## Given instruction
From the passage on risk management and recovery planning, write out word for word the part that opens with the words containing "Risk Management and" and closes with "in Appendix 3.".

## Selection
_ _ _ _ _ _ _

Risk Management and Culture

The risk management framework is inadequate and does not enable the Board to sufficiently monitor and mitigate the level of risk to which the Society is exposed. We were very unsatisfied with the effectiveness of the Society's ICAAP, high-level risk culture and embedding and understanding of the risk appetite. The weakness in controls and cultural observations which underpin this conclusion are detailed in Appendix 3.

We require substantial improvements to be made in the risk management framework. We have concluded however, that without external support the Society will not be able to make the advances required in the timeframe we think is necessary. Therefore, the Board should seek external assistance to help it determine appropriate expectations for the Manchester in this area. Having done this, it should re-evaluate the resources it has devoted to risk within the Society and make changes as required. We will invite the Chairman and his successor to the PRA in May 2013 to present to us the progress and improvements made.

The weaknesses in the Society's risk management framework have been reflected in the application of a 30% scalar which is applied to the Society's Individual Capital Guidance. We will review the application of this scalar at the next capital assessment, scheduled for 2014.

Recovery and Resolution Planning

Given our concerns around the sustainability of the Society's current business model and the risks inherent in its capital and liquidity profile, it is important that you carefully consider the contingency options available, including the option of merging with another Society. As part of this work, you will need to assess the expected accounting treatment and the extent to which it would present a barrier. Therefore, we require you to work with your auditors to develop a framework for calculating the Fair Value Adjustment that would be applicable in the event of a merger with another Society. We will also discuss the output of this exercise at the May 2013 meeting.”

_ _ _ _ _ _ _

## Data extract

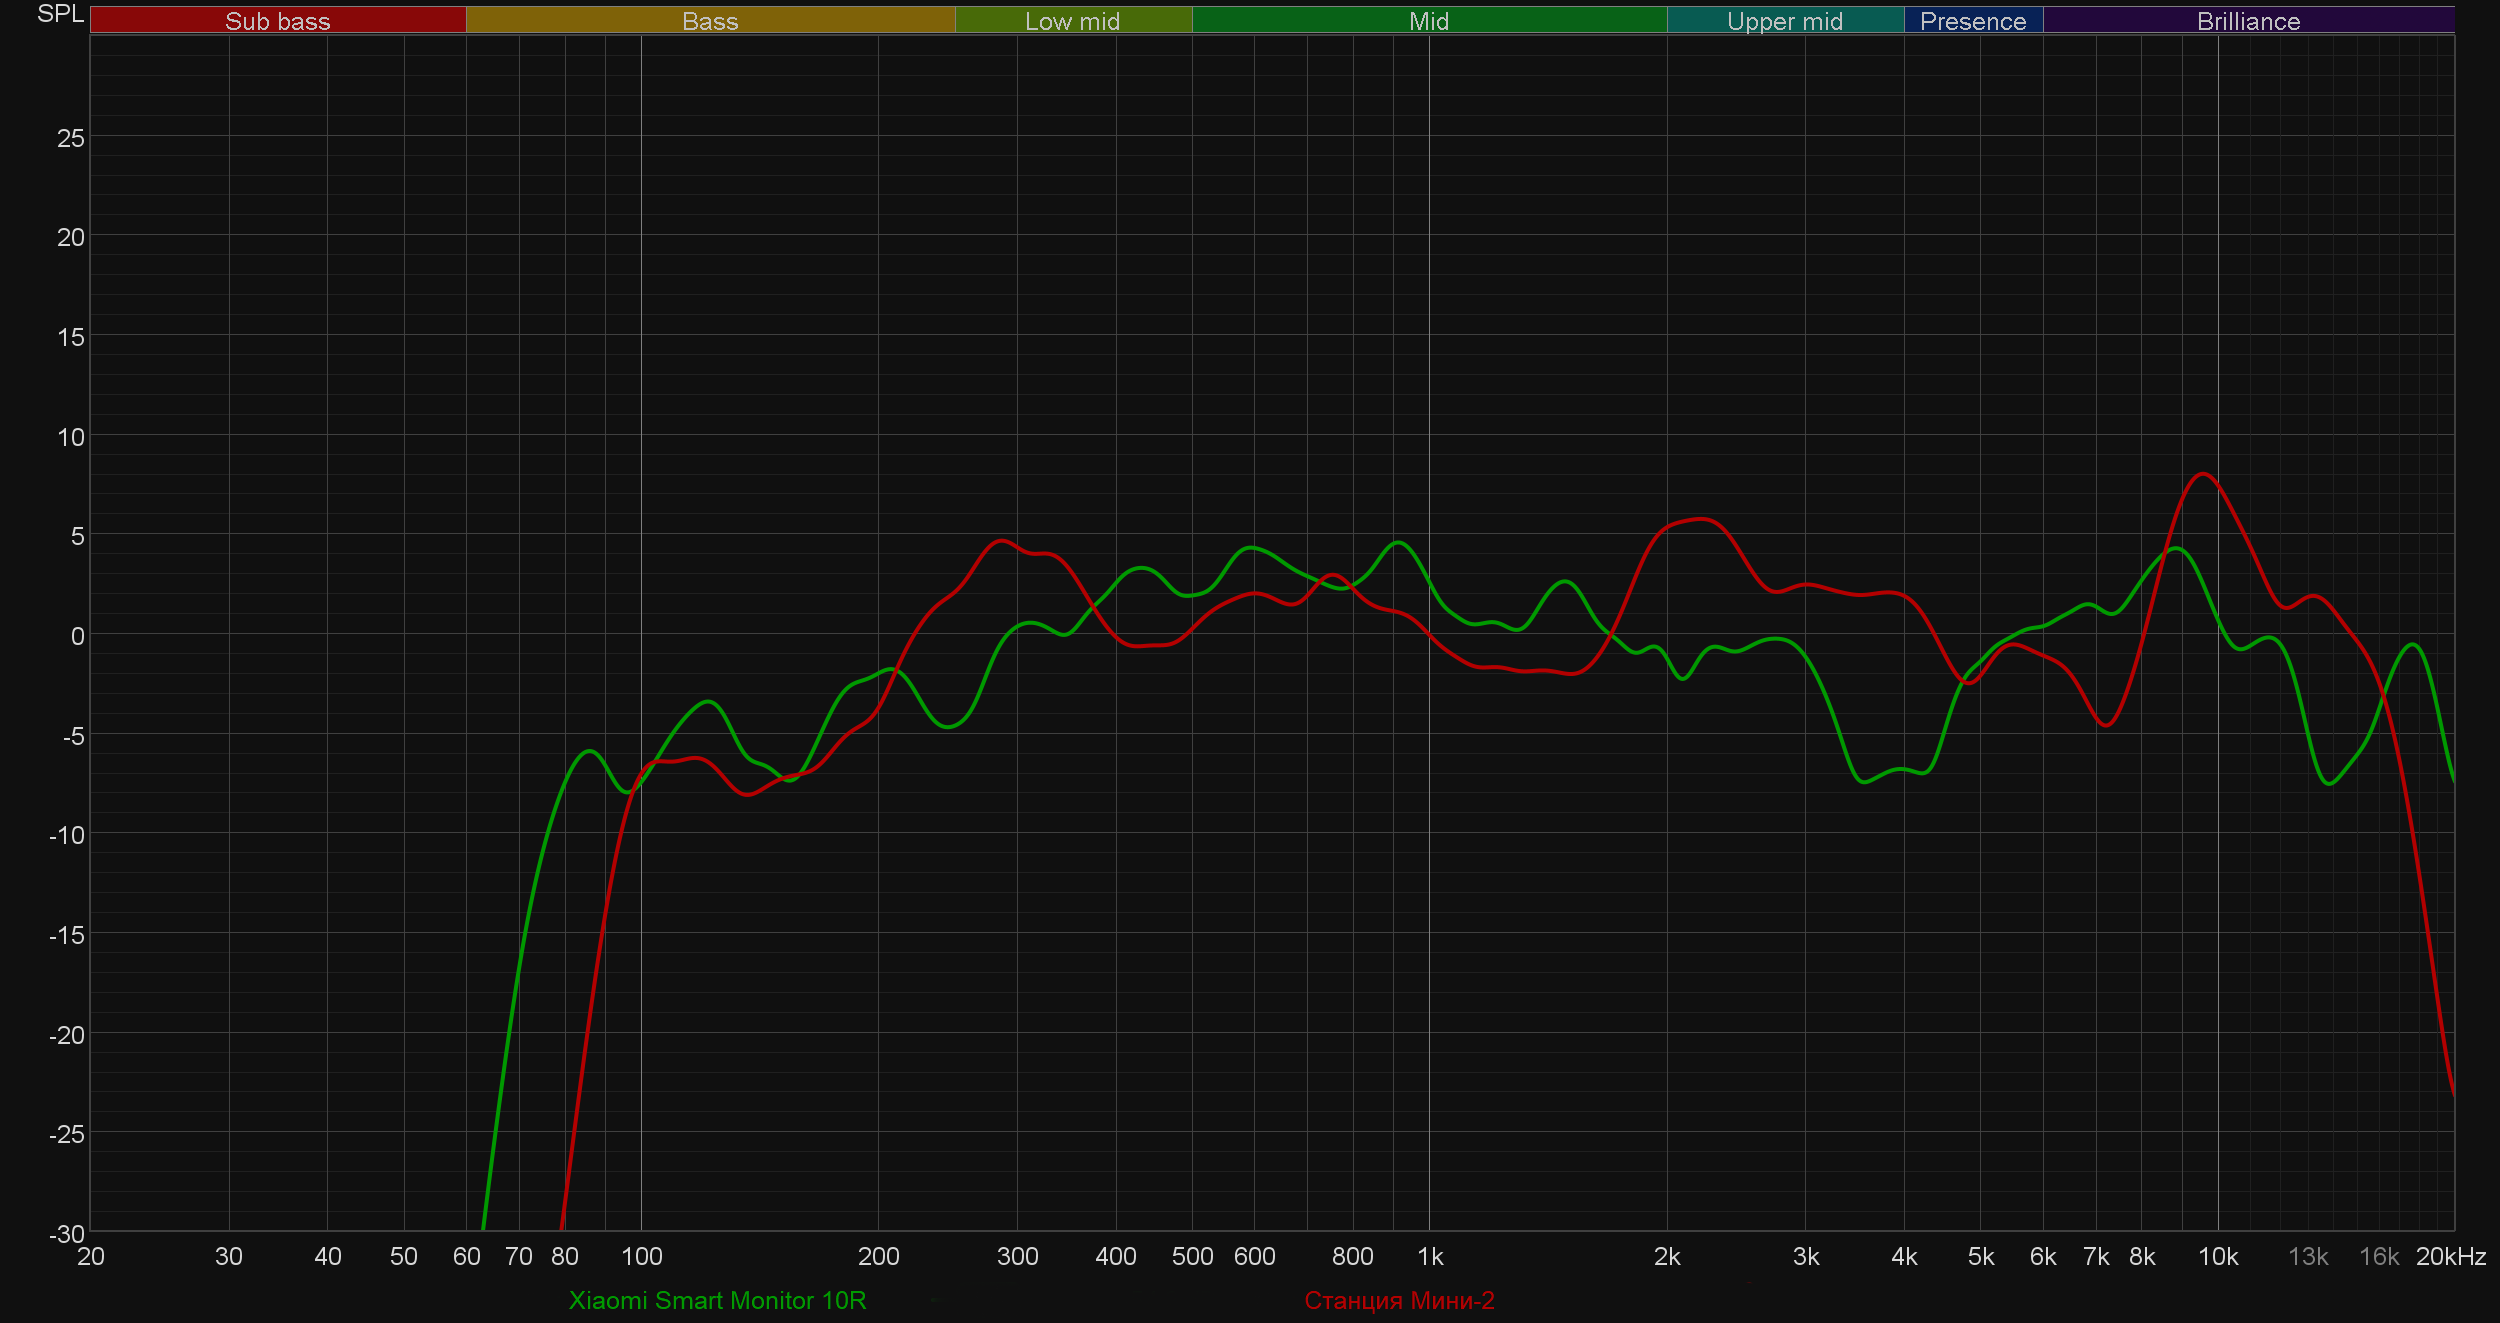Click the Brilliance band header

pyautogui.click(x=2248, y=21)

_ _ _ _ _ _ _

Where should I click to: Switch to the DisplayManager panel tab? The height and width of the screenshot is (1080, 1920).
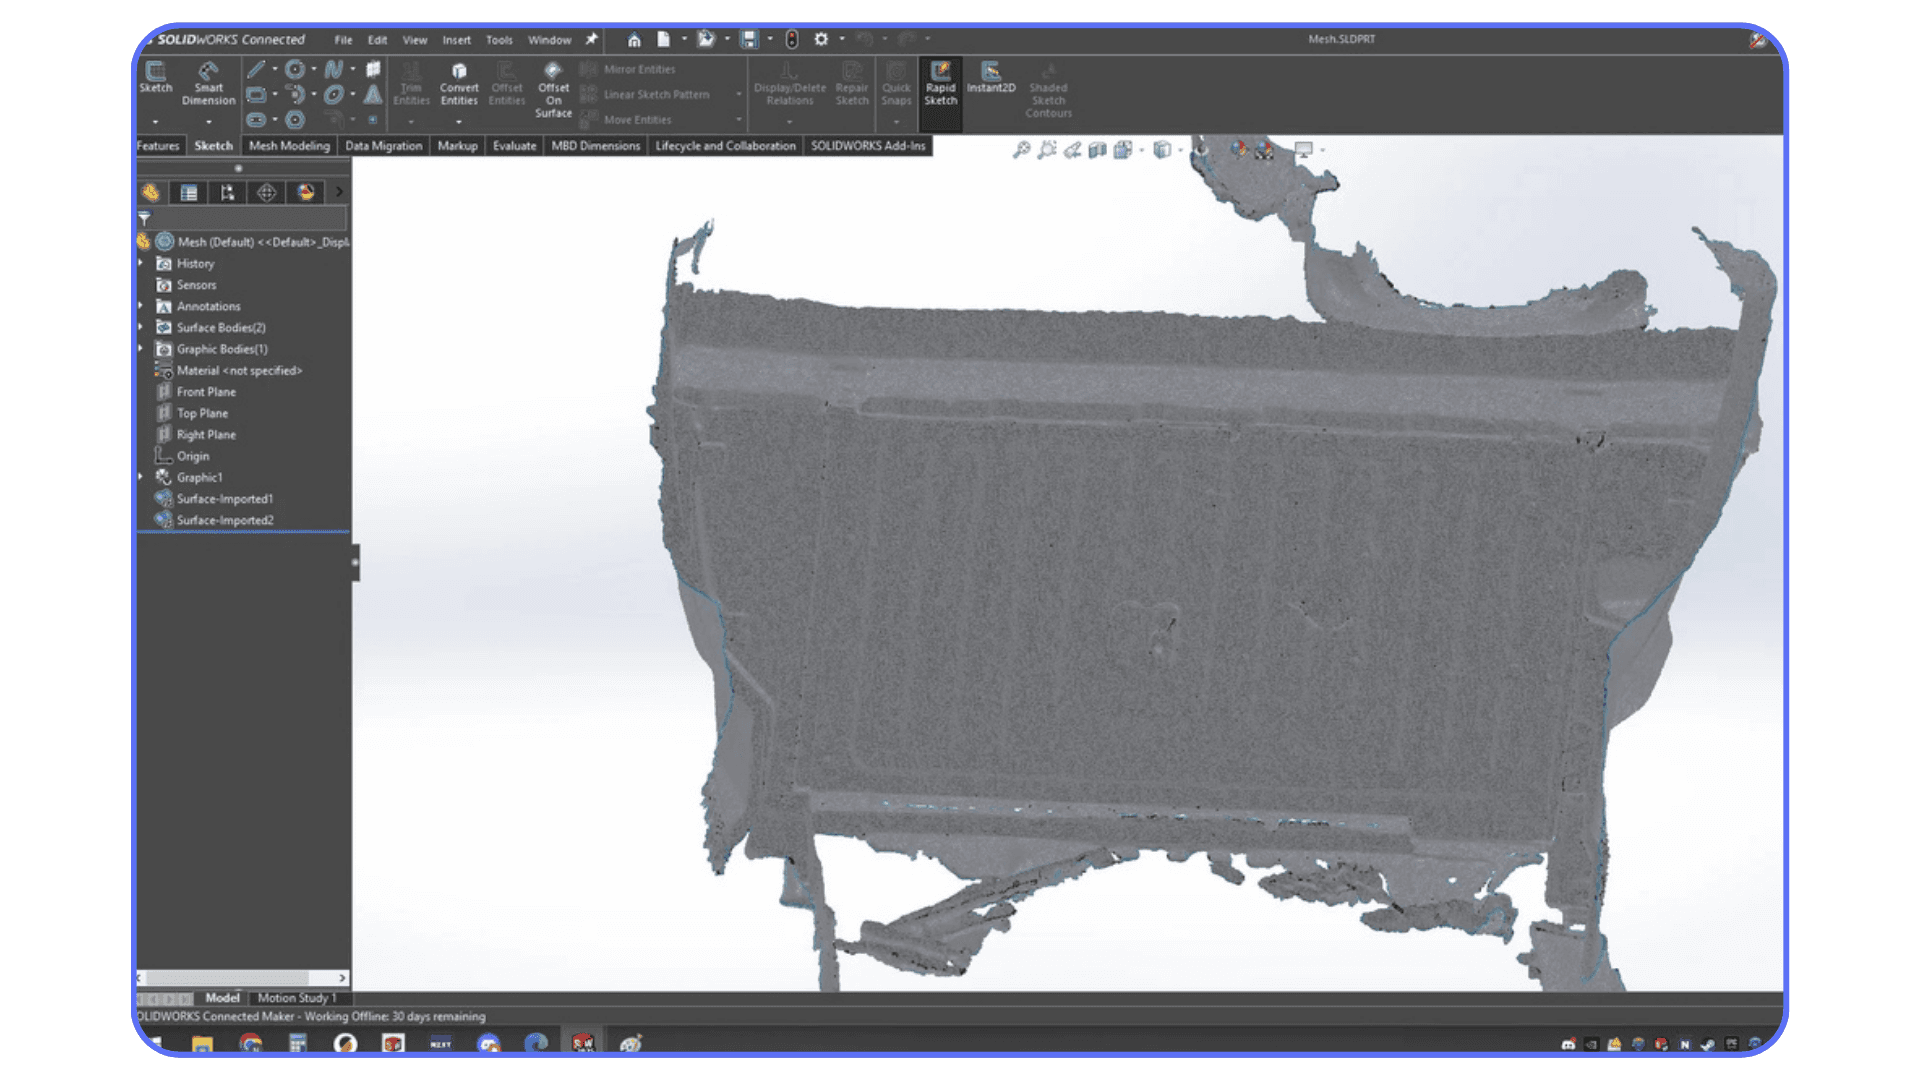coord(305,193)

_ _ _ _ _ _ _

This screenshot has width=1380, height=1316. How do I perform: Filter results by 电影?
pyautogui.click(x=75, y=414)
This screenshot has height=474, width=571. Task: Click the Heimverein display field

_ _ _ _ _ _ _

## Expected answer
Risk Management and Culture

The risk management framework is inadequate and does not enable the Board to sufficiently monitor and mitigate the level of risk to which the Society is exposed. We were very unsatisfied with the effectiveness of the Society's ICAAP, high-level risk culture and embedding and understanding of the risk appetite. The weakness in controls and cultural observations which underpin this conclusion are detailed in Appendix 3.